=== PAGE EXCERPT ===

|
FREEDOM OF THE PRESS,
US STYLE
Who killed Gary Webb?
BY JEAN-GUY
ALLARD—Special for Granma International—
LIKE no
other journalist before him, he exposed the CIA’s evil schemes in the
drug world and revealed to the US public how the
country’s black neighborhoods were inundated with
crack as part of drug trafficking designed to supply
the Nicaraguan Contras with money and weapons.
He
denounced narco-terrorist Luis Posada Carriles and
his accomplices who were involved in that criminal
transaction. And he ended up being shot in his home
with two bullets in his face. A suicide, reported
the judicial authorities.
US
reporters are in mourning. Gary Webb, who was
discovered dead on Friday, December 10, in his
Carmichael home in California, was for many a model
of professionalism and integrity. He was 49 years of
age.
In
August, 1996, when he worked at the San José
Mercury News, Webb disclosed how the CIA sold
tons of crack in Los Angeles neighborhoods and
afterwards used the money from this trafficking to
finance the operations of the Nicaraguan Contras who
were then trying to overthrow Nicaragua’s Sandinista
government.
His
revelations were published in all the Knight-Ridder
papers. All of them… except the Miami Herald,
the paper that has ties with the Cuban-American drug-trafficking
terrorist mafia.
His
investigation, impressive for its seriousness and
scope, caused a national stir.
In their
book Whiteout:
the CIA, Drugs and the Press,
Alexander Cockburn and Jeffrey St. Clair,
journalists from the well known web site
Counterpunch.com, detailed how Webb was the victim
of a veritable campaign aimed at destroying his
reputation.

=== DATASET CONTENT ===
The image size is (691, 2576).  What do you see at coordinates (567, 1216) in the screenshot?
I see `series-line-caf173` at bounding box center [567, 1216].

=== WHAT YOU NEED TO DO ===
1: In the article about Gary Webb, which Knight-Ridder paper did not publish his revelations?
2: Continue the article about Gary Webb from its last sentence.

=== ANSWERS FOR THE TASKS ===
1: The Miami Herald

2:
The
Washington Post,
The New York Times and The Los Angeles Times
distinguished themselves in this dirty work.
“The
attack on Gary Webb and his series in the San
Jose Mercury News remains one of the most
venomous and factually inane assaults on a
professional journalist’s competence in living
memory. In the mainstream press he found virtually
no defenders, and those who dared to stand up for
him themselves became the object of virulent abuse
and misrepresentation.”
Webb
resigned from San José Mercury News in 1997.
You could no longer read his work in any well known
newspaper.
In 1990
Webb was among a group of reporters selected for the
Pulitzer Prize, the most prestigious in the world of
US journalism, for a work on the Loma Prieta
earthquake, but according to his relatives, he never
recovered from the scandal caused by his series
denouncing the CIA.
In 1999
he defended his famous investigation by publishing a
book entitled Dark Alliance:
the CIA, the Contras, and the Crack Cocaine
Explosion,
which made a strong impact.
POSADA, DRUG TRAFFICKER
Among the
most interesting revelations is the case of Luis
Posada Carriles.
In
Dark Alliance, relying on some of the CIA’s
declassified documents, Webb revealed how in January
1974 the CIA rejected Posada’s request for “a
Venezuelan passport” for one of his buddies because,
the author wrote in all seriousness, “a control
agent could not be allowed to get involved in drug
trafficking.”
That same
year, the CIA was advised by the Drug Enforcement
Agency
(DEA)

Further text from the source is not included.